Dire que l’on en apprend beaucoup sur l’initiateur des munificents L’Homme aux lèvres de saphir, Après la guerre ou du récent et magistral Qui après nous vivrez est un doux euphémisme. S’il reste discret et sobre, peu enclin à trop se dévoiler, Hervé Le Corre laisse néanmoins filer au gré des questions quelques recettes et ingrédients de ses formules magiques. Aucun des protagonistes ne baisse totalement la garde, mais les évidentes connivences des deux Bordelais transforment le ping-pong en une chorégraphie du meilleur effet. Yvan Robin a chiadé ses questions : Hervé Le Corre le lui rend bien, sans esquives ni revers liftés. Affirmer que l’homme et son œuvre ne font qu’un est sans doute risible, mais rarement une telle lapalissade n’aura autant pris les traits de l’évidence. Né de parents modestes, engagé politiquement avant les vingt printemps chers à Charles Aznavour, professeur de lettres autant que passeur de mots, il n’aura de cesse d’insuffler aux réalités les plus sordides un lyrisme contrôlé et toujours coloré, « capable de concilier la brutalité littéraire de James Ellroy avec le naturalisme de Zola ».
De ce gamin renversé par une voiture à huit ans, puis peu après par des lectures dont il puisera l’essentiel de ses voyages intérieurs, nous suivons le chemin cohérent d’un jeune type droit, bientôt batteur au sein d’un anonyme groupe de rock’n’roll girondin, bientôt auteur novice mais déjà inscrit dans le sillage de Jean-Patrick Manchette ou Jean-Bernard Pouy (dont nous attendons avec impatience le retour prochain, à la tête d’une nouvelle collection goguenarde, intitulée La Fille du Poulpe, aux éditions Moby Dick), bientôt maître de l’uppercut majeur avec cet Homme aux lèvres de saphir qui nous laissera tous groggy. Hervé Le Corre parle aussi de ce changement de statut, de son réapprentissage de l’écriture, avec passion et pudeur à la fois, comme le constaterait surpris un sculpteur ou un pépiniériste. Parfois il se lâche, parfois se rebiffe, pour faire de cette Mélancolie révolutionnaire, non pas une dissection, mais plutôt une mise en lumière de sa riche palette. Violences faites aux faibles, rebuffades météorologiques infligées à la planète, fantômes, luttes et cicatrices sociales : tout y est. « Il y a là l’eau, le feu, le computer, Vivendi et la terre » comme le chantaient d’autres Bordelais.
JLM

SABLE NOIR de Cristina Cassar Scalia / L’Archipel.

Sabbia nera

Traduction : Laura Brignon

L’Etna crache ses glaires sombres et acides sur Sciara, comme jadis le Vésuve sur Pompéi.
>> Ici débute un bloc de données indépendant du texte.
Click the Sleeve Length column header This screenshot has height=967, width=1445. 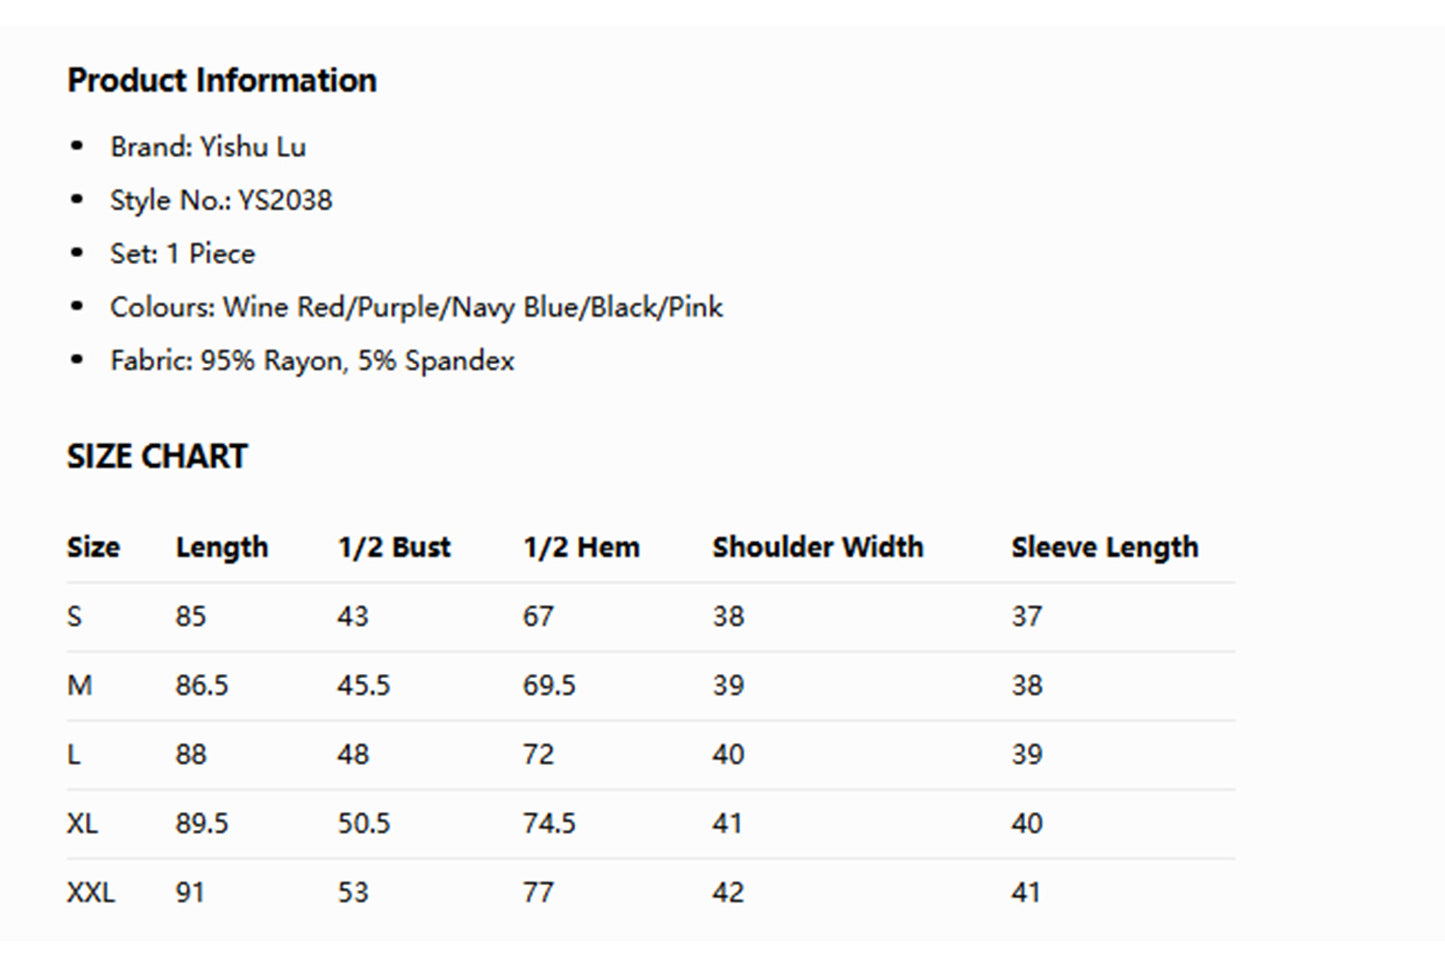click(x=1104, y=547)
Alors forcément, les corps qui déambulent dans les rues y prennent les mêmes postures silencieuses et stupéfaites, statufiées et asphyxiées par la colère et le sable noir des cieux. Néanmoins, ce n’est pas pour une concrétion anthracite et carbonisée qu’est appelée en urgence la commissaire Vanina Guarrasi mais pour le cadavre momifié d’une femme chiquement vêtue mais sans identité. Le job n’attend pas. Et c’est à regret qu’elle abandonne dans la seconde ses scacce encore tièdes, ces petits casse-croûte emblématiques de la cuisine sicilienne, genre de mini calzones farcies selon les recettes établies ou selon ce qu’il tombe sous la main de la Mamma. Ah les scacce ! Au singulier scaccia : mais impossible de n’en manger qu’une. Comme il est d’ailleurs impossible de ne pas croiser dans un polar italien quelques références à la gastronomie locale. Meurtre aux petits oignons donc : et tant pis si l’assiette refroidit, mais l’affaire doit se régler à chaud.
Les premiers constats sont moins gustatifs. Certains protagonistes présents y rendent leur quatre-heures. Mais Vanina et son passé plombé (fille d’un flic exécuté hier par la pègre insulaire) ont le cœur définitivement plus aguerri. Elle se dresse d’emblée face à l’aristocratie forcément muette du cru pour mener à bien sa mission. Elle scanne les lieux et une pléthore de personnages, chacun la guidant sur autant de pistes fausses ou crédibles, d’impasses ou de carrefours à décrypter. Avec l’aide de ses adjoints, de profils et d’obédiences différentes, elle démêlera l’écheveau, mettant à contribution les derniers neurones valides de quelques contemporains de l’embaumée. Elle rouvrira ainsi quelques portes closes et d’anciennes maisons du même nom. Elle remuera ciel noir et terre aride jusqu’à dénouer six décennies de liens mafieux, jusqu’à nous conduire en soft mood à l’épilogue et aux coupables, certes avec la douce tranquillité d’une Fiat 500 plutôt qu’avec la vélocité rugueuse d’une Lancia Flaminia version coupé Zagato. Mais les pièces d’un puzzle à la fois familial et crapuleux, notarial et sentimental, défilent avec toute l’aisance nécessaire à l’échafaudage d’un honnête divertissement.
Lorsque Cristina Cassar Scalia, ophtalmologue de profession, délaisse le scalpel pour le stylo, c’est avec la même précision qu’elle incise les enquêtes de Giovanna « Vanina » Guarrasi pour les retranscrire « à l’italienne », sans chichis et al dente, au seul rythme d’une écriture à la fois simple et fluide, un brin mainstream, empesée à l’occasion de ces clichés dont s’encombrent les thrillers trop bavards, mais suffisamment bien menée pour ne pas s’ériger en rédhibitoire repoussoir. À noter également qu’une série télévisée, tirée des romans de l’autrice et produite par les instigateurs de celle consacrée au commissaire Montalbano d’Andrea Camilleri, est d’ores et déjà diffusée sur les canaux transalpins.

JLM

CHEVREUIL de Sébastien Gendron / La Noire / Gallimard.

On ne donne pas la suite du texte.